Some fundamental components of state development include safeguarding valuable assets and upholding law and order. These highly valued assets include the state’s sovereignty, territorial integrity, human resources, and physical infrastructure. In addition, state and human security comprise the pursuit of freedom from want and anxiety as well as the absence of worry that highly valued assets may be attacked.
The rising crime rate, sophistication in the levels of violent insecurity, and the poor response of the NPF to internal security threats show that the functions of the centralized state security institution need to be devolved. As the norm in the post-9/11 era, policing beyond the police has made community policing a global practice.
Community policing relies on the Police Force building relationships with the people living in their areas of operation who in turn support the officers in their work.
Community policing is a philosophy that started many decades back in the United Kingdom and the United States but did not come to Nigeria until 2004.
This policing strategy has been incorporated into modern policing so that the police will respond to a democratic system of governance.
Community policing should be welcomed not only because traditional policing has been failing because it is reactive rather than proactive, but also because the police personnel are part and parcels of the community that they serve.
Three strategies make community policing quite distinct from traditional policing: community partnership, organizational transformation, and problem-solving.
Looking at the prevailing insecurity in Nigeria, adherence to the principles of community policing will help the Nigeria Police Force to overcome the security challenges.
To overcome these challenges, there is a need for reorientation programs for the police and the community, fighting corruption, and ensure that the rule of law is obeyed by the police, community, and the political leaders
The major constraint on community policing is underfunding.
Community policing requires much greater funding than traditional policing since it requires that all officers be trained and retrained, more modern crime-fighting equipment, and morale-building pay raises for officers.
An additional issue bearing on the success of community policing in Nigeria is the emergence of local vigilante groups to fight crimes in communities where police have done little to maintain law and order. Local governments should promote regular local seminars to enlighten vigilantes on their roles, limitations, and cooperation with the police force.
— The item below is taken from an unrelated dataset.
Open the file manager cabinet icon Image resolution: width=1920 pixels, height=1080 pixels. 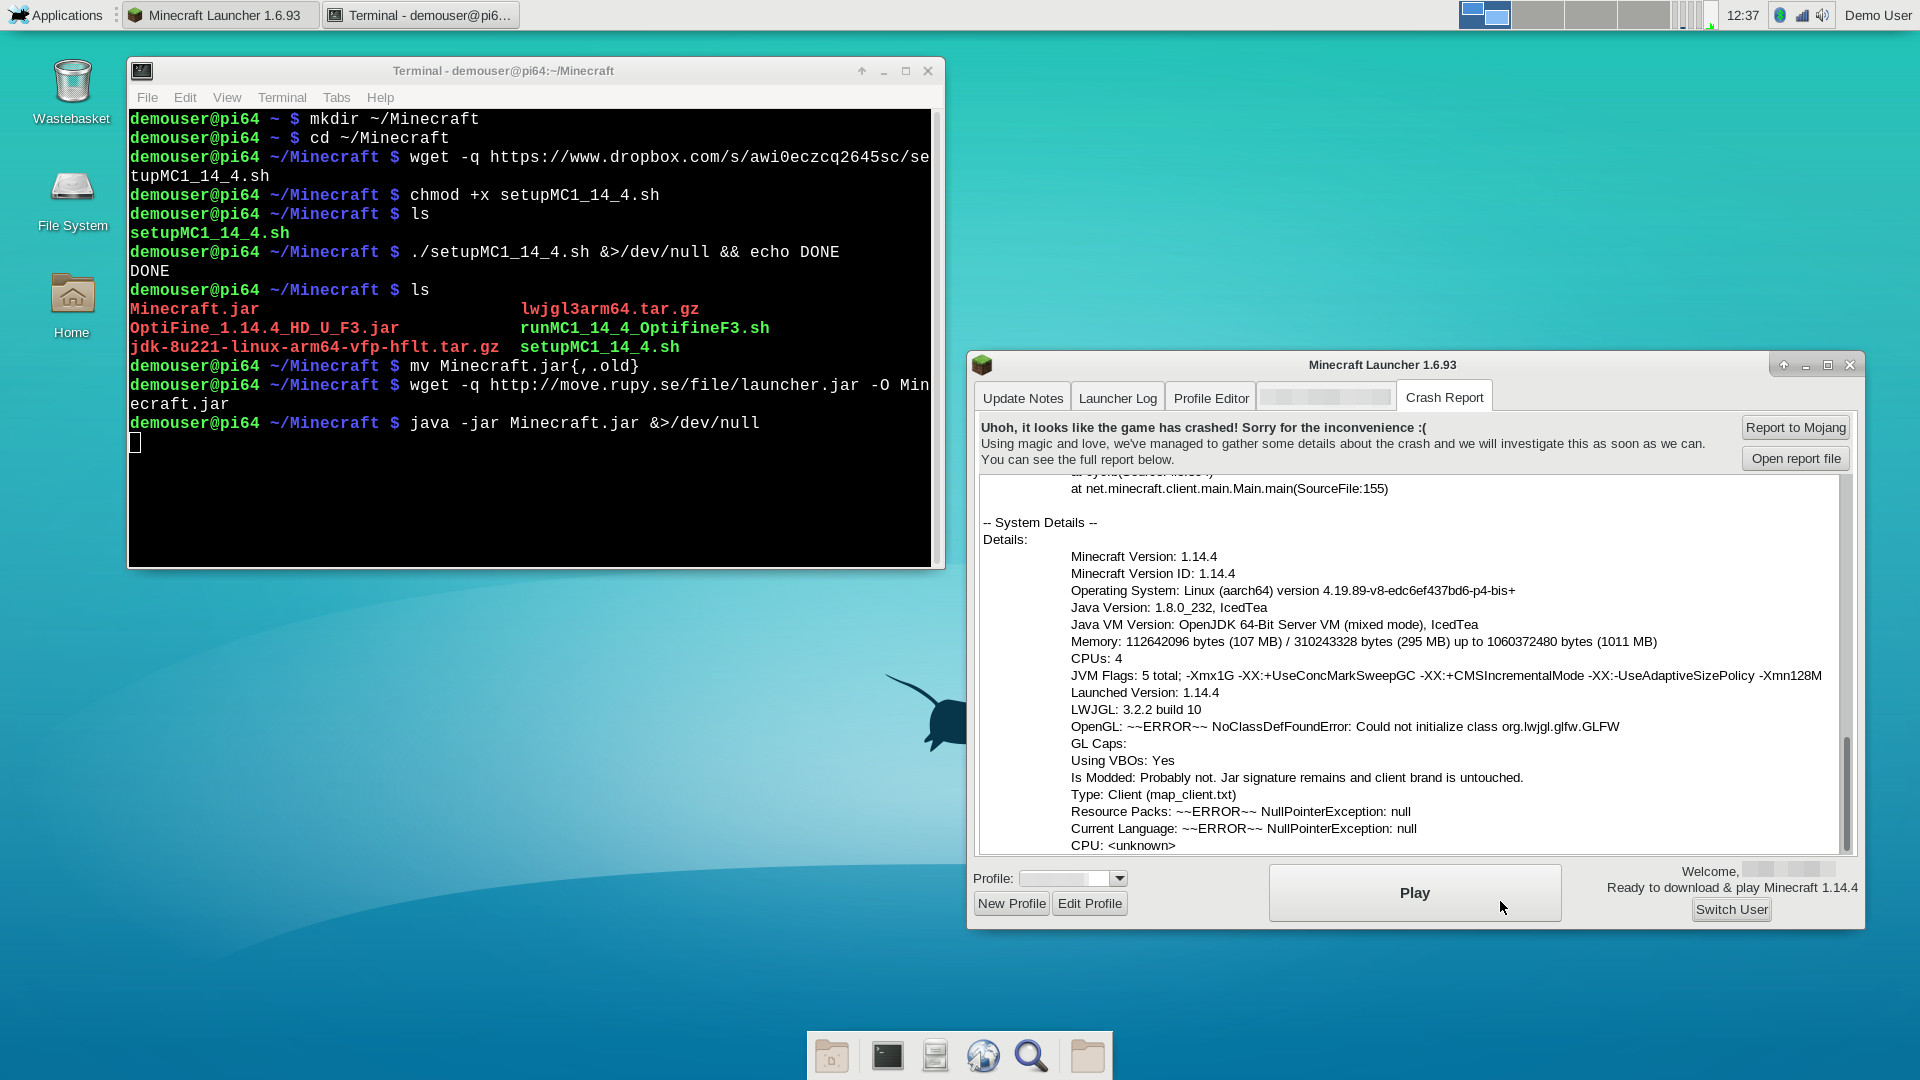[x=935, y=1056]
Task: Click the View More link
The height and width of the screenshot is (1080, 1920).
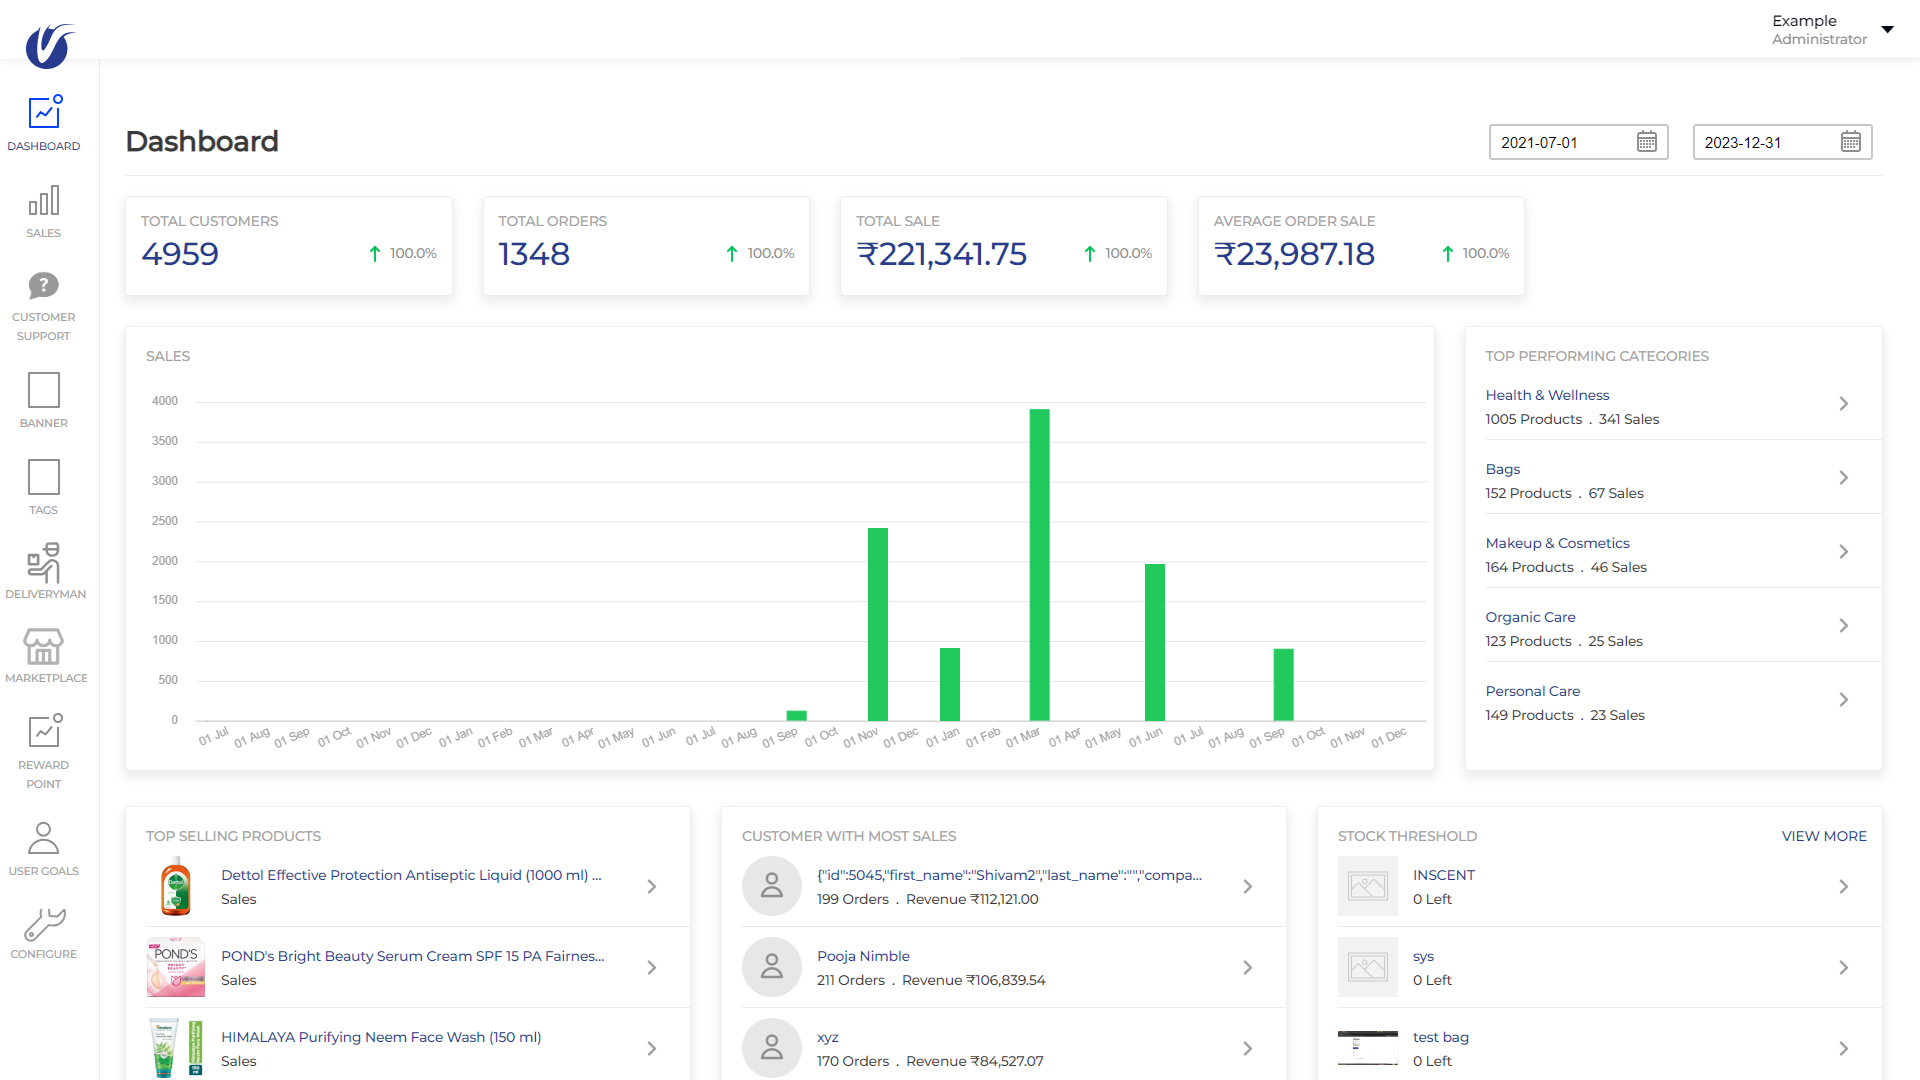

The FCT Minister, Malam Mohammed Musa Bello recently said that community policing in the capital territory failed because the communities over-relied on the FCT Administration to provide all the necessary logistics.
He urged the traditional and political leadership in the Area Councils to show more commitment to ensure the success of the programme, noting with adequate community policing, a lot of the security challenges currently being experienced in the FCT could be surmounted.
“The reality is that security now is everybody’s business. We have tried as much as possible to encourage community policing in the FCT but we have not had success. The challenge we faced, especially, with the community policing issue, is that many of the communities were just waiting for the federal government or maybe the state and in our case, the FCT Administration to pay for everything.
“As you know, resources are very scarce. If the federal government through the system established by the Nigerian Police takes care of the training and maybe the kitting, other things including allowances should be taken up by the local community,” he said.
“Even if initially, it is the community that is funding their transport, their logistics or even paying for whatever they require, when they go for training, the community will still benefit because eventually, it is the same able-bodied men and women that will be absorbed by either the police or the military,” he added.
I strongly stand with the FCT Minister that the welfare of the Community Policing Personnel should be the responsibility of all especially State and Local Governments as the Federal Government has played its part with President Muhammadu Buhari’s approval of N13.3billion for the take-off of the Community Policing initiative across the country.
Additionally, media outlets should educate Nigerians on the benefits of community policing and draw benefactors’ attention to the welfare of community policing personnel because none of these matters should be placed solely in the control of the government.
Community members must acknowledge the arrival of this community policing and be ready to work with the police in crime prevention, detection, and personnel welfare.